Dabei ist es nicht nur vom Geschmack, sondern auch vom Alter abhängig, worüber gelacht wird. Wie Kinder Humor verstehen, hängt mit ihrer geistigen Entwicklung zusammen und den Themen, mit denen sie sich gerade beschäftigen. Das erklärt auch, warum Kinder über Dinge lachen, die Erwachsene als kindisch abtun.

Vorschulkinder: Frech kommt an

"Weil der Elefant, der ist immer so blau und der macht so lustige Sachen", beschreibt eine Sechsjährige, was ihr an der "Sendung mit der Maus" gefällt. Die Kleinen achten vor allem auf Figuren, auf ihre Eigenschaften und ihr Tun. Sehen die Figuren nicht 'normal' aus oder machen komische Sachen, ist der Spaß besonders groß. Da die Kinder wissen, wie es ist, klein zu sein, haben sie diebische Freude daran, wenn sich die kleinen Helden frech durchsetzen.

Grundschulkinder: Wortwitz und Slapstick

Situationskomik und witzige Wortgeplänkel kommen bei Kindern ab dem Grundschulalter an, vor allem wenn für sie interessante Themen wie Freundschaft, Konkurrenz und Zusammenleben auf witzige Weise umgesetzt werden. Spaß haben sie auch, wenn ihre Helden die Erwachsenen zur Verzweiflung treiben und Chaos anrichten.

Ältere Kinder: Schräge Helden und hintergründiger Humor

Witzig und rasant sollte es auch für die Ältesten zugehen, aber ihre Ansprüche wachsen: Geschichten mit hintergründigem Humor und Anspielungen, spritzige Dialoge mit ironischem Unterton treffen bei ihnen ins Schwarze.

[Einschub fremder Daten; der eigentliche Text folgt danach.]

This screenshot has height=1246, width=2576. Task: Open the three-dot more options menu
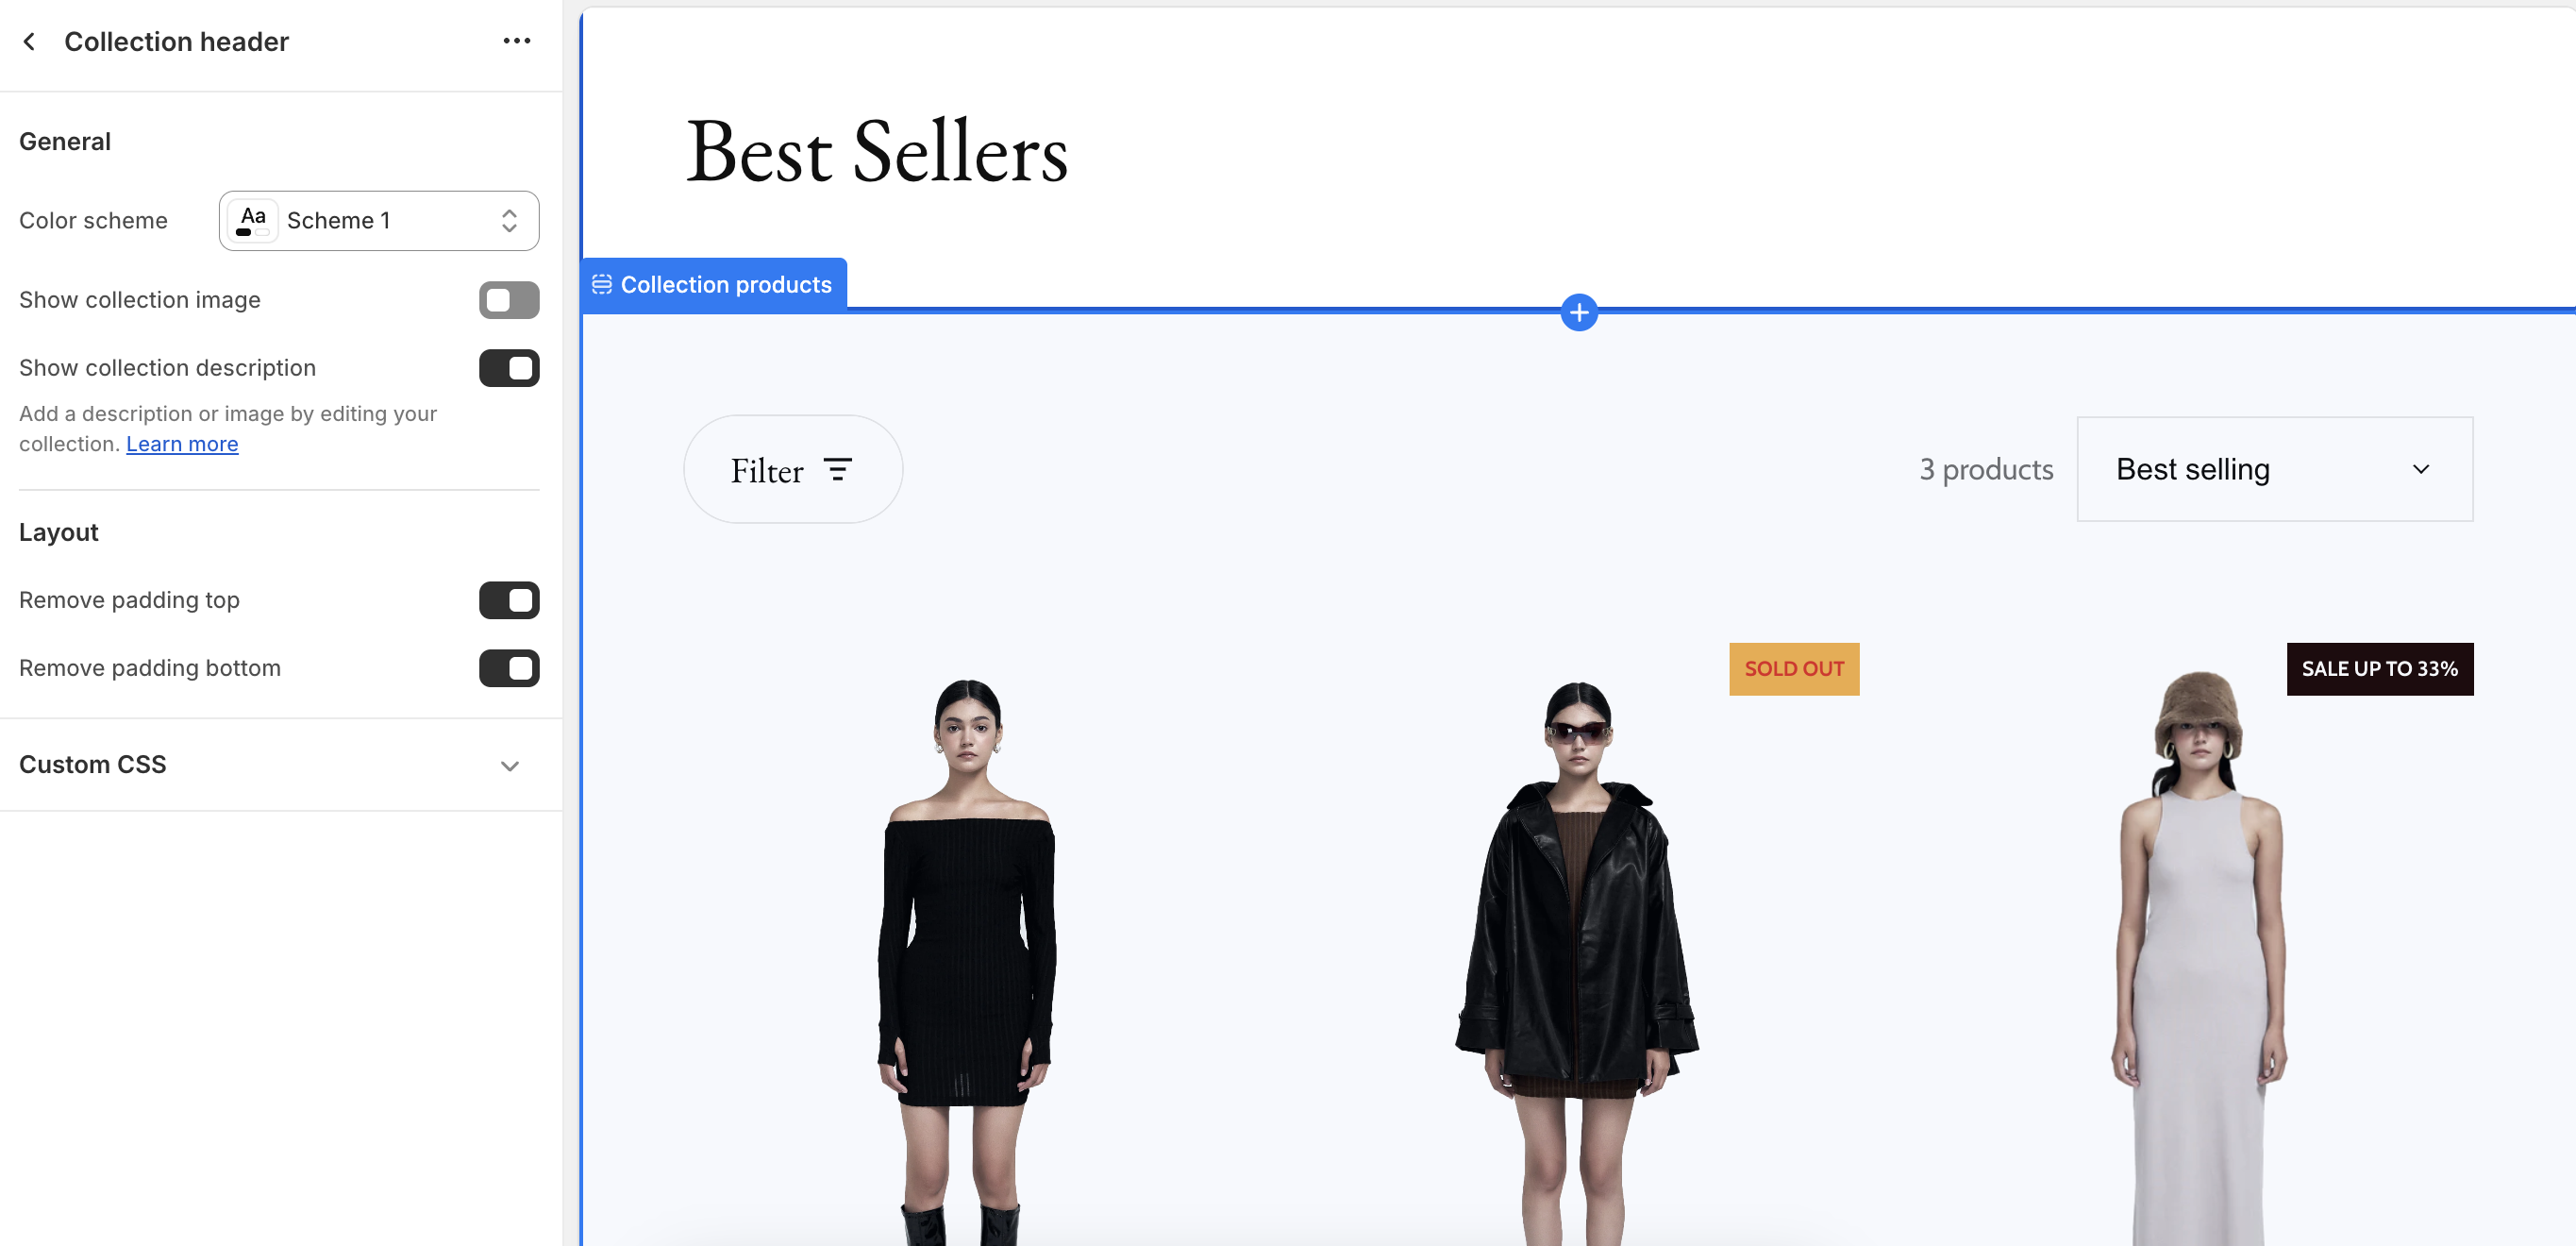pyautogui.click(x=516, y=41)
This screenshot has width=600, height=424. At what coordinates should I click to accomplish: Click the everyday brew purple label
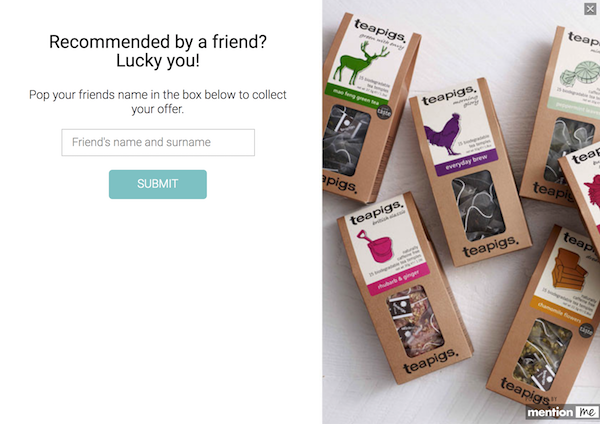[466, 162]
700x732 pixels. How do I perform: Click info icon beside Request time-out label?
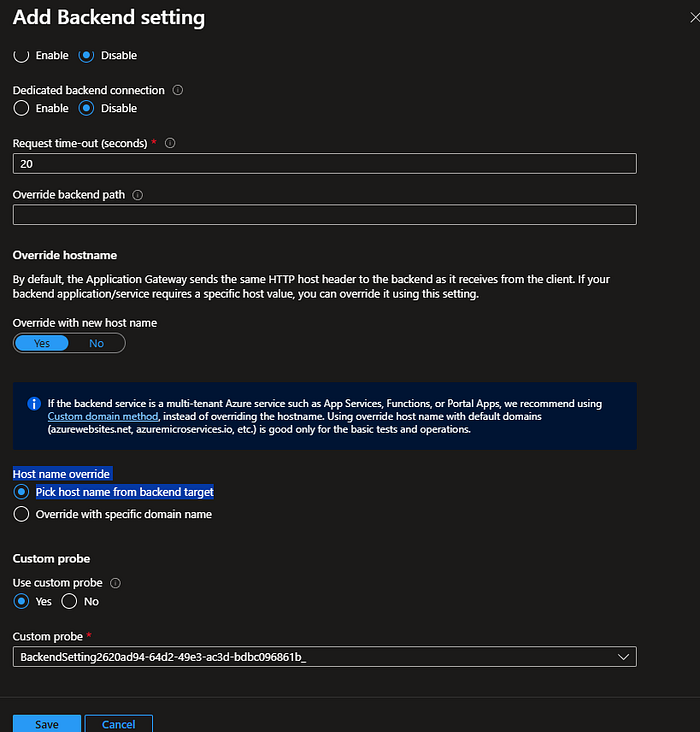click(x=170, y=143)
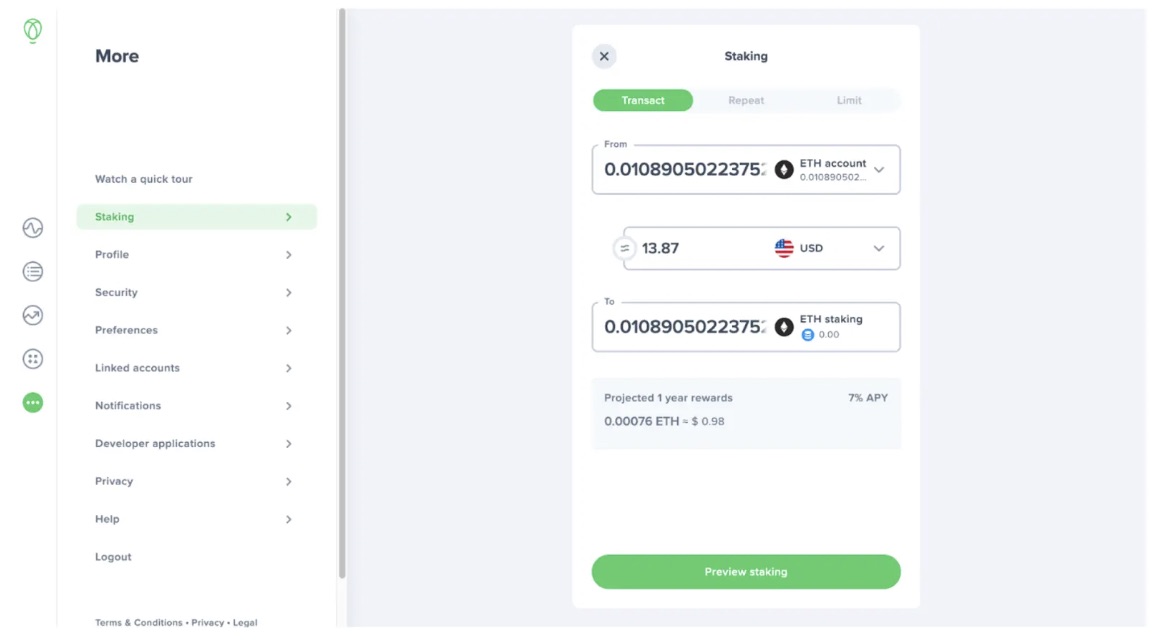Screen dimensions: 1154x642
Task: Open the ETH account dropdown
Action: [x=878, y=169]
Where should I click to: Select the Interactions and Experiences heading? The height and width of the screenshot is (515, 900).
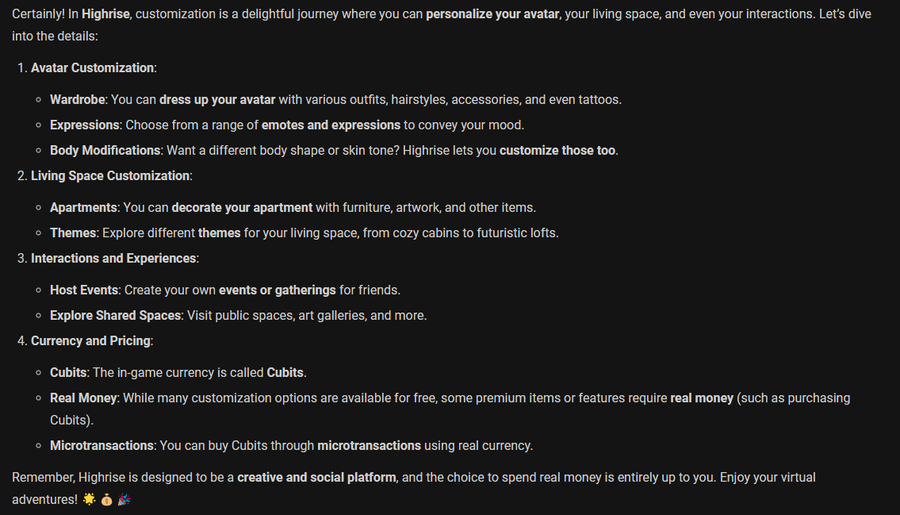coord(114,258)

Über Antihelden und schräge Typen, die Grenzen überschreiten, können sie besonders lachen, schließlich wollen sie sich langsam abgrenzen und anders sein.

"Das war doch ironisch gemeint ..."

Kinder im Vorschulalter können Ironie noch nicht einordnen, sie nehmen eine Aussage wörtlich: Was gesagt wird, ist auch so gemeint. Ab Anfang bis Mitte des Grundschulalters beginnen die Kinder zu verstehen, dass das Gesagte auch eine unterschwellige Bedeutung haben kann. Je älter die Kinder werden, desto eher und sicherer gelingt ihnen die Unterscheidung.